Он снова вынул флягу, налил коньяку в чашки, Самгин поблагодарил, выпил и почувствовал, что коньяк имеет что-то родственное с одеколоном. Поглаживая ладонью рыжие волосы, коротко остриженные и вихрастые, точно каракуль, двигая бровями, Пальцев предупреждал:
– Изаксон, конечно, предложит услужить вам, – это значит: обжулить. Меня уже нагрел на две тысячи.
– А как могут сделать это? – спросил Самгин.
– Уж они знают – как. В карты играете? Нет. Это – хорошо. А то вчера какой-то болван три вагона досок проиграл: привез в подарок «Красному Кресту», для гробов, и – проиграл…
Все время непрерывно в ресторане колебался приглушенный, озабоченный говорок, в биллиардной щелкали шары, в буфете торопливо дребезжала посуда, и вдруг весь этот шум одним взмахом смел звонко ликующий тенор:
– Ур-ра!
Эх, бузулукцы удалыеПомнят верные слова…
Десяток голосов дружно, на плясовой мотив подхватил:
Наша матушка РоссияВсему свету голова!
И по паркету в биллиардной дробно, под свист и рев голосов застучали каблуки.
– Должно быть – газеты, – пробормотал Пальцев, встал и ушел торопливо. Самгин отметил, что торопливость не совпадает с коренастой тяжелой фигурой и поведением этого человека. Клим Иванович упрекнул себя за то, что не успел спросить Пальцева, где расквартированы беженцы, каков порядок и техника их эвакуации, и вообще ознакомиться с приемами этой работы. Ему хотелось знать все это раньше, чем он встретит местных представителей Союза городов, хотелось явиться к ним человеком осведомленным и способным работать независимо от каких-то, наверное, подобных ему. Он посидел еще десяток минут, слушая, как в биллиардной яростно вьется, играет песня, а ее режет удалой свист, гремит смех, барабанят ноги плясунов, и уже неловко было сидеть одному, как бы демонстрируя против веселья героев. Хотелось взглянуть туда, но дверь была плотно заткнута, почти все, кто был в ресторане, сгрудились около нее.

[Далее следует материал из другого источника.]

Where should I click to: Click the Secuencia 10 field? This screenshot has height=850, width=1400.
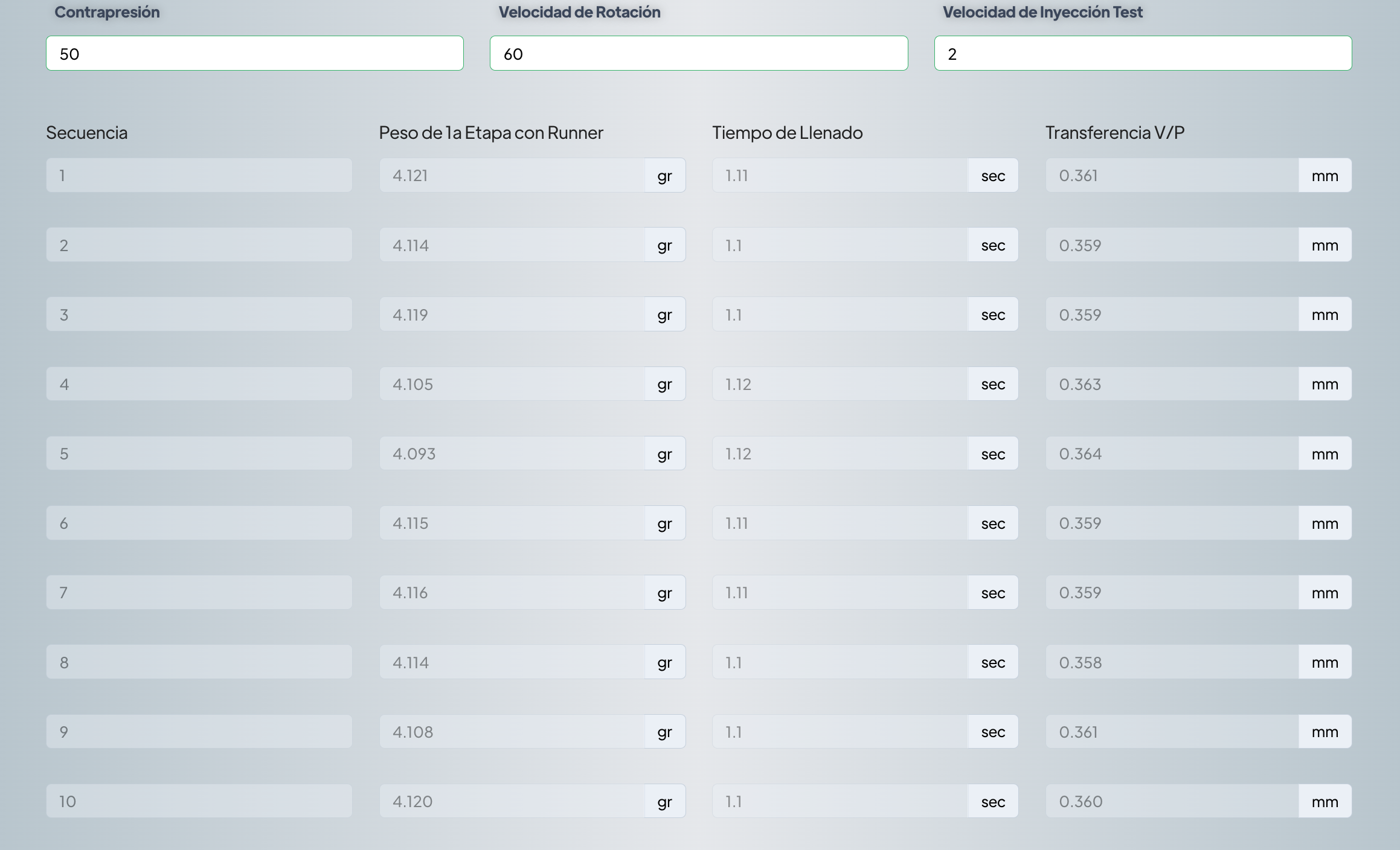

Он встал, пошел к себе в комнату, но в вестибюле его остановил странный человек, в расстегнутом пальто на меху, с каракулевой шапкой в руке, на его большом бугристом лице жадно вытаращились круглые, выпуклые глаза, на голове – клочья полуседой овечьей шерсти, голова – большая и сидит на плечах, шеи – не видно, человек кажется горбатым.
– Простите, – сказал он тихо, поспешно, с хрипотцой. – Меня зовут – Марк Изаксон, да! Лицо весьма известное в этом городе. Имею предупредить вас: с вами говорил мошенник, да. Местный парикмахер, Яшка Пальцев, да. Шулер, игрок. Спекулянт. Вообще – мерзавец, да! Вы здесь новый человек… Счел долгом… Вот моя карточка. Извините…
Он повернулся спиной к Самгину и хрипло спросил или сообщил кому-то:
– Готово.
На карточке Самгин прочитал знакомые слова:
«М. Изаксон и К. Берман, техническая контора».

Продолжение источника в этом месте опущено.